**Problem statement:** Exactly reproduce each entry, leaving out nothing.

**Input records:**
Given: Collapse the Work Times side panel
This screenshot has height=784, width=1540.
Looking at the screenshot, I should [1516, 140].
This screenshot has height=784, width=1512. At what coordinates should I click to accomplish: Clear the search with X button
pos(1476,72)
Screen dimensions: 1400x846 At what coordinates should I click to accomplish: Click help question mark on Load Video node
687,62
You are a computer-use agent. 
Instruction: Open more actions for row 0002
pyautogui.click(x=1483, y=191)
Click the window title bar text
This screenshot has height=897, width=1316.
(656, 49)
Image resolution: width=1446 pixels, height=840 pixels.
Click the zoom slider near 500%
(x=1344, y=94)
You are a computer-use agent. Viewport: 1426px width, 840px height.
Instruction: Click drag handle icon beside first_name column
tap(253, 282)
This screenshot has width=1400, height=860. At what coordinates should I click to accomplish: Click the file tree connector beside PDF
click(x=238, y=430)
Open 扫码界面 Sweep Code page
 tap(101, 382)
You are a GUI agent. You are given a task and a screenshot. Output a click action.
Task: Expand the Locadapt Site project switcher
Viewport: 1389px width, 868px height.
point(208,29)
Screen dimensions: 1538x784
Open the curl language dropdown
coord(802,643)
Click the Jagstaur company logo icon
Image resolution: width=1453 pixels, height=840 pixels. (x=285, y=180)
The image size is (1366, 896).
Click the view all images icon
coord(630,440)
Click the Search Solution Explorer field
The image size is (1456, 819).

**Result of this exercise:**
Given: Collapse the Work Times side panel
This screenshot has height=784, width=1540.
Looking at the screenshot, I should [1516, 140].
This screenshot has height=784, width=1512. At what coordinates should I click to accomplish: Clear the search with X button
pos(1476,72)
Screen dimensions: 1400x846 At what coordinates should I click to accomplish: Click help question mark on Load Video node
687,62
You are a computer-use agent. 
Instruction: Open more actions for row 0002
pyautogui.click(x=1483, y=191)
Click the window title bar text
This screenshot has height=897, width=1316.
(656, 49)
Image resolution: width=1446 pixels, height=840 pixels.
Click the zoom slider near 500%
(x=1344, y=94)
You are a computer-use agent. Viewport: 1426px width, 840px height.
Instruction: Click drag handle icon beside first_name column
tap(253, 282)
This screenshot has width=1400, height=860. At what coordinates should I click to accomplish: Click the file tree connector beside PDF
click(x=238, y=430)
Open 扫码界面 Sweep Code page
 tap(101, 382)
You are a GUI agent. You are given a task and a screenshot. Output a click action.
Task: Expand the Locadapt Site project switcher
Viewport: 1389px width, 868px height.
point(208,29)
Screen dimensions: 1538x784
Open the curl language dropdown
coord(802,643)
Click the Jagstaur company logo icon
Image resolution: width=1453 pixels, height=840 pixels. (x=285, y=180)
The image size is (1366, 896).
Click the view all images icon
coord(630,440)
Click the Search Solution Explorer field
The image size is (1456, 819).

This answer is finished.